§ **DEMANDE A**: Pouvez-vous recopier à l'identique la liste ci-dessous, en commençant par sa première ligne et en allant jusqu'à la ligne qui contient "center [212, 240].", celle-ci comprise ?

##### TEXTE À EXAMINER #####

Les Tontons flingueurs ne sont pas qu'une longue liste de têtes d'affiches mais aussi un foyer à citations incontournables. Pour dire vrai, le film entier est une citation d'Audiard:
"Mais il connaît pas Raoul, ce mec ! il va avoir un réveil pénible. J'ai voulu être diplomate à cause de vous tous, éviter que le sang coule. Mais maintenant c'est fini, je vais le travailler en férocité, le faire marcher à coup de lattes ! À ma pogne, je veux le voir ! Et je vous promets qu'il demandera pardon, et au garde-à-vous", "Les cons, ça ose tout, c'est même à ça qu'on les reconnaît!", "Bougez pas ! Les mains sur la table. Je vous préviens qu'on a la puissance de feu d'un croiseur et des flingues de concours.", "Vous avez sorti le vitriol?", "the room is ready, Sir!", "Mais dis donc, on n'est quand même pas venus pour beurrer les sandwichs !", "Non mais t'as déjà vu ça ? En pleine paix ! Il chante et puis crac, un bourre-pif ! Il est complètement fou, ce mec. Mais moi, les dingues, je les soigne. Je vais lui faire une ordonnance, et une sévère… Je vais lui montrer qui c'est Raoul. Aux quatre coins de Paris qu'on va le retrouver, éparpillé par petits bouts, façon Puzzle. Moi, quand on m'en fait trop, je correctionne plus : je dynamite, je disperse, je ventile !", "Alors, il dort le gros con ? Ben il dormira encore mieux quand il aura pris ça dans la gueule ! Il entendra chanter les anges, le gugusse de Montauban… Je vais le renvoyer tout droit à la maison mère… au terminus des prétentieux…", "y'aurait pas des fois d'la pomme? - Y'en a!", "Faut r'connaître... c'est du brutal !", "Trois morts subites en moins d'une demi-heure, ah ça part sévère les droits de succession!", "J'ai connu une Polonaise qu'en prenait au p'tit déjeuner. Faut quand même admettre : c'est plutôt une boisson d'homme…", "Touche pas au grisbi, salope!", "C'est curieux chez les marins ce besoin de faire des phrases…", "Allons vite messieurs, quelqu'un pourrait venir, on pourrait se méprendre, et on jaserait. Nous venons déjà de frôler l'incident.", "Je ne dis pas que c'est pas injuste, je dis que ça soulage !", "Je ferai donc mon panégyrique moi-même, c'est parfois assez édifiant et souvent assez drôle, car il m'arrive de m'attribuer des mots qui sont en général d'Alphonse Allais et des aventures puisées dans La Vie des Hommes illustres.", "Le Mexicain l'avait achetée en viager à un procureur à la retraite. Après trois mois, l'accident bête. Une affaire.", "Tomate, tu devrais envoyer Freddy faire un tour, il y a une charrette dans le parc avec deux gars dedans... Ça fait désordre !", "J'ai une présence...tranquillisante.".

##### INFORMATIONS #####

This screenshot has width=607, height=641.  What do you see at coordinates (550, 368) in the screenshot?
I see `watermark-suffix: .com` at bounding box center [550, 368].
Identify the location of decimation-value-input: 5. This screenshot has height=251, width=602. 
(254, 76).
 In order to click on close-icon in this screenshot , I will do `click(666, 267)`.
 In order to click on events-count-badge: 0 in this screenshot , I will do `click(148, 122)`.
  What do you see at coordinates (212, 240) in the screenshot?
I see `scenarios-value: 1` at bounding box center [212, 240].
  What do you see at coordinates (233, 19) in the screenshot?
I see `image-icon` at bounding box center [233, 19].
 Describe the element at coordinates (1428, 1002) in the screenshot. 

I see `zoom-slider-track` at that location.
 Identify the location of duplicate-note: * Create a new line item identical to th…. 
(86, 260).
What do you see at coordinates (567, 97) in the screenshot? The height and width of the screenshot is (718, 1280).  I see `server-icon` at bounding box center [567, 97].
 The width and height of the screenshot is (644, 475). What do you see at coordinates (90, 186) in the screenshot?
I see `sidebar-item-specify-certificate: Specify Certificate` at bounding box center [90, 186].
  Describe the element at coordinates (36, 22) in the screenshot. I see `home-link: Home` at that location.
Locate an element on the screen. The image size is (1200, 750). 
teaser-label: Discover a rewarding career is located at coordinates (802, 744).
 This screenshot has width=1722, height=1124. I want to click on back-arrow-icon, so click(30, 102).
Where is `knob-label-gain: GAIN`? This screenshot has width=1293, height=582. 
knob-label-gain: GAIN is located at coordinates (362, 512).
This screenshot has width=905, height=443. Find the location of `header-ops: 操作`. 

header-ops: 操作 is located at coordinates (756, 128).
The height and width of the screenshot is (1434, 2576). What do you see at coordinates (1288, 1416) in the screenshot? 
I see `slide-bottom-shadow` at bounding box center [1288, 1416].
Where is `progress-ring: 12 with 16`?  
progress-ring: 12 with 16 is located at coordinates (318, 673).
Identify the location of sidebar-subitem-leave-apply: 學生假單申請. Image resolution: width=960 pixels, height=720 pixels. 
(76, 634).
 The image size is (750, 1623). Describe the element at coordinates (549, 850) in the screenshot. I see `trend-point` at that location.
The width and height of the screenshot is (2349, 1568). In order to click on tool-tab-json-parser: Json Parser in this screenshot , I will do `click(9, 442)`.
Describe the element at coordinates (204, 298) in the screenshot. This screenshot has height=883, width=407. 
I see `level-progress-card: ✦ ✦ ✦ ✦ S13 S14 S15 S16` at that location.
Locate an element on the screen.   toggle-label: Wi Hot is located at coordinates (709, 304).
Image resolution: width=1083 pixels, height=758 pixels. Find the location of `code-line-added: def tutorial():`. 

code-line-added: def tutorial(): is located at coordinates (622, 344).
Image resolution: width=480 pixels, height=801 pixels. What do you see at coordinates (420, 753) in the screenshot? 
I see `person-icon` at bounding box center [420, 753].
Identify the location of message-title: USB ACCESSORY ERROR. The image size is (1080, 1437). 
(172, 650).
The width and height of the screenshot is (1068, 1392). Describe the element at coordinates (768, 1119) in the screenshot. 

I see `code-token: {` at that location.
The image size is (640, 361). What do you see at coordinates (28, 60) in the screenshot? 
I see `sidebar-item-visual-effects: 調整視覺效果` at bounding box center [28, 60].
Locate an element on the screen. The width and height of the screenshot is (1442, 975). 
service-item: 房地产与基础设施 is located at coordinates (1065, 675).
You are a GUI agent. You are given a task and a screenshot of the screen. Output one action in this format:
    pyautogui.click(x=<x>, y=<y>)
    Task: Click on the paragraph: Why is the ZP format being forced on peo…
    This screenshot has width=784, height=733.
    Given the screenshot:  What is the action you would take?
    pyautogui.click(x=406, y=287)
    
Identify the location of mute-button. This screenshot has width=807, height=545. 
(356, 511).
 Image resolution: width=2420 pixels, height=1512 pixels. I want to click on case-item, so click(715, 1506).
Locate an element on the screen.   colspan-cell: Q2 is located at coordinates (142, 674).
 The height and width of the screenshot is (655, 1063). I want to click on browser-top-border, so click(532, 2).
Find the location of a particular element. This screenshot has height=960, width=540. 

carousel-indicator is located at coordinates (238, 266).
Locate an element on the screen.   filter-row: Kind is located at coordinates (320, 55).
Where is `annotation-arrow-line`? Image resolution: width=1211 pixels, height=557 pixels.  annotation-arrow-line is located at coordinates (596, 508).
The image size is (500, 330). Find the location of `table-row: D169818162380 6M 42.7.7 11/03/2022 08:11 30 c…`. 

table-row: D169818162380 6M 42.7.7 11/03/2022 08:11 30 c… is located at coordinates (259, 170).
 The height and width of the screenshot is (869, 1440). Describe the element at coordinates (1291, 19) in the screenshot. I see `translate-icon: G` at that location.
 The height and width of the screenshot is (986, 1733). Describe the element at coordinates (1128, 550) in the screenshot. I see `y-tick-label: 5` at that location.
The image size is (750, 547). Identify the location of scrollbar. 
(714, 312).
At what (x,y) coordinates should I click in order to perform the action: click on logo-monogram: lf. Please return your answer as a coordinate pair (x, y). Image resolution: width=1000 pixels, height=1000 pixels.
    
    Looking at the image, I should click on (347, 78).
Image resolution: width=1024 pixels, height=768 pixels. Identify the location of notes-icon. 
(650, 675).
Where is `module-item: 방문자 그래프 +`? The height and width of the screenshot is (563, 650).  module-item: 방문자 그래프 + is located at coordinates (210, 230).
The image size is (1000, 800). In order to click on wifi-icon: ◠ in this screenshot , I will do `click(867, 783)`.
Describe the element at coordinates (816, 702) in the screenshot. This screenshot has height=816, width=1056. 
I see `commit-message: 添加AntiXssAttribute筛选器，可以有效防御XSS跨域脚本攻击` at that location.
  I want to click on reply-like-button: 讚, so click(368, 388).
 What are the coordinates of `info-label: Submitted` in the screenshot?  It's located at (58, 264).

#####

§ **DEMANDE B**: Comment se poursuit le texte ci-dessus sur les citations des Tontons flingueurs ? Rédigez la suite à partir de sa dernière phrase.

§ **ZONE DE RÉPONSE A**:
This screenshot has width=607, height=641.  What do you see at coordinates (550, 368) in the screenshot?
I see `watermark-suffix: .com` at bounding box center [550, 368].
Identify the location of decimation-value-input: 5. This screenshot has height=251, width=602. 
(254, 76).
 In order to click on close-icon in this screenshot , I will do `click(666, 267)`.
 In order to click on events-count-badge: 0 in this screenshot , I will do `click(148, 122)`.
  What do you see at coordinates (212, 240) in the screenshot?
I see `scenarios-value: 1` at bounding box center [212, 240].

§ **ZONE DE RÉPONSE B**:
3. Une scène et un son cultes
Les Tontons flingueurs, c'est aussi l'une des plus célèbres et des plus réussies scènes de beuveries comiques du cinéma français avec Un singe en hiver et Bienvenue chez les Chtis. Les mafieux s'y retrouvent autour d'une table à beurrer les tartines de la nièce de leur chef, ce qui est déjà hilarant en soi, mais se mettent à boire un alcool peu orthodoxe dans une bouteille de Grand Marnier, alcool que l'un d'entre eux nomme "le vitriol"! S'ensuit une scène mémorable de dialogues de sourds et de souvenirs de gangsters gâteux à hurler de rire.
Mais c'est également un son particulier, aussi unique que celui du sabre-laser des volets de la saga Star Wars: le son des silencieux de leurs "flingues de concours" qui imitent à la perfection celui de bouchons expulsés d'une bouteille de champagne. Ce qui donne lieu à une scène de mitraille surréaliste autour d'un beau-père sourd qui ne réalise pas la situation périlleuse dans laquelle il s'est empêtré.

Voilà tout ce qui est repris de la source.